Exercise instructions:
In the data below, how many lines include the string "will"? Give only the number.

#### Data for the task

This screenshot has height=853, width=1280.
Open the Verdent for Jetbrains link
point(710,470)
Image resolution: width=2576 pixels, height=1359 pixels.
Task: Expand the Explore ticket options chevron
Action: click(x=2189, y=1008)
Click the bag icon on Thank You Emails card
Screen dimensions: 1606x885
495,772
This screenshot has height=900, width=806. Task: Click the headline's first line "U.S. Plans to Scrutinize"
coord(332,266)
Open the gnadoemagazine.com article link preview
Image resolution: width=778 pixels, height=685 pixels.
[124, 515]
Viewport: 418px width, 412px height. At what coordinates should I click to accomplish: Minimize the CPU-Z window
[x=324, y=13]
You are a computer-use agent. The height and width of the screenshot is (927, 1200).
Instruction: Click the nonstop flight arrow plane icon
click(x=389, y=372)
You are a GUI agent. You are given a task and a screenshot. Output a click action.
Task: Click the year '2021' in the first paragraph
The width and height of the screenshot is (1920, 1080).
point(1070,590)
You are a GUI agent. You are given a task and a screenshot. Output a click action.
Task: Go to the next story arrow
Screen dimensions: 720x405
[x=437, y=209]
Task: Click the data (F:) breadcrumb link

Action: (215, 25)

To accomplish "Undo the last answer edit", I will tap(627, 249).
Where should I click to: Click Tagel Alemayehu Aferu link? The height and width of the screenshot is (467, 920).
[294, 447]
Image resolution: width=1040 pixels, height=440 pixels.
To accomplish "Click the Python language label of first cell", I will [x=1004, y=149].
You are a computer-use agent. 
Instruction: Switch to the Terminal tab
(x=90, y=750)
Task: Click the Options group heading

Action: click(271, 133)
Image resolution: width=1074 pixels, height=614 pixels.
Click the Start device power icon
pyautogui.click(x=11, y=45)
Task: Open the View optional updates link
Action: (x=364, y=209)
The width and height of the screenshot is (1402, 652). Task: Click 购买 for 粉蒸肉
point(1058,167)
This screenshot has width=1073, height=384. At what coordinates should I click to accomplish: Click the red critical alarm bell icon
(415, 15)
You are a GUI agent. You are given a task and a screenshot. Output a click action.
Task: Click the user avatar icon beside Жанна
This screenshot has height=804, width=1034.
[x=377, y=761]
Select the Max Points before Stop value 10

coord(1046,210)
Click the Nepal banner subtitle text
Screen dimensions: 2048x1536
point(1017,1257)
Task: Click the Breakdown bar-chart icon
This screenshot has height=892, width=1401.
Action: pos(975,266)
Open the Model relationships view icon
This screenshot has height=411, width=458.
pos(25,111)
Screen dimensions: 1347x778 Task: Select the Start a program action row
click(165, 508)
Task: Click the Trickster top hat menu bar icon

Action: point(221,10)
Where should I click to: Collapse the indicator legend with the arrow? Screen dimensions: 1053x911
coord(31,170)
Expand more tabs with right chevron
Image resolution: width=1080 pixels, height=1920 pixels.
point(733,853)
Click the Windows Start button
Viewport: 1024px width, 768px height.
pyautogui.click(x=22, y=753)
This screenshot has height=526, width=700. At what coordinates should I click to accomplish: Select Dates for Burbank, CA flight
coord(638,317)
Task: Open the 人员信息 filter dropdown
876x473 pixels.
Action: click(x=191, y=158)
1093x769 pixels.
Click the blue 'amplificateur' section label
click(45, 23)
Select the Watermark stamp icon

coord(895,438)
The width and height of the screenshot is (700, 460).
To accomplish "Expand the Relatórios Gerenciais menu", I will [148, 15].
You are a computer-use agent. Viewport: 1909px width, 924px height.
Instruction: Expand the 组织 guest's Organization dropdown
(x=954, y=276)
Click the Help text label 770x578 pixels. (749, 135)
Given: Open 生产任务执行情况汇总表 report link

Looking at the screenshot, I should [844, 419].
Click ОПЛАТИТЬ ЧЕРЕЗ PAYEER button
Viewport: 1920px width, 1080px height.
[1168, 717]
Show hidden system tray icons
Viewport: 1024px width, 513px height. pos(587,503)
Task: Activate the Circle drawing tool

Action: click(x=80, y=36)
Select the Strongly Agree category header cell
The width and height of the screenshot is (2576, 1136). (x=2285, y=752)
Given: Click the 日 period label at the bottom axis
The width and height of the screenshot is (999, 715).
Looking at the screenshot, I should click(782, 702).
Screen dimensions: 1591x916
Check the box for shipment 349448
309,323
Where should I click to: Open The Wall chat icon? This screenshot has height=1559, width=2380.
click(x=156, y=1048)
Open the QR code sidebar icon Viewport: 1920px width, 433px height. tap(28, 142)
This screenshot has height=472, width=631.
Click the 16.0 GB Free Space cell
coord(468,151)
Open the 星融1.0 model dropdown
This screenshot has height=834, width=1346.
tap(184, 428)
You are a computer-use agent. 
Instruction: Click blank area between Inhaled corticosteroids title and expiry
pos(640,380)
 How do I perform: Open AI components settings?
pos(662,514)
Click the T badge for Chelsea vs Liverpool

########

Answer to the exercise:
3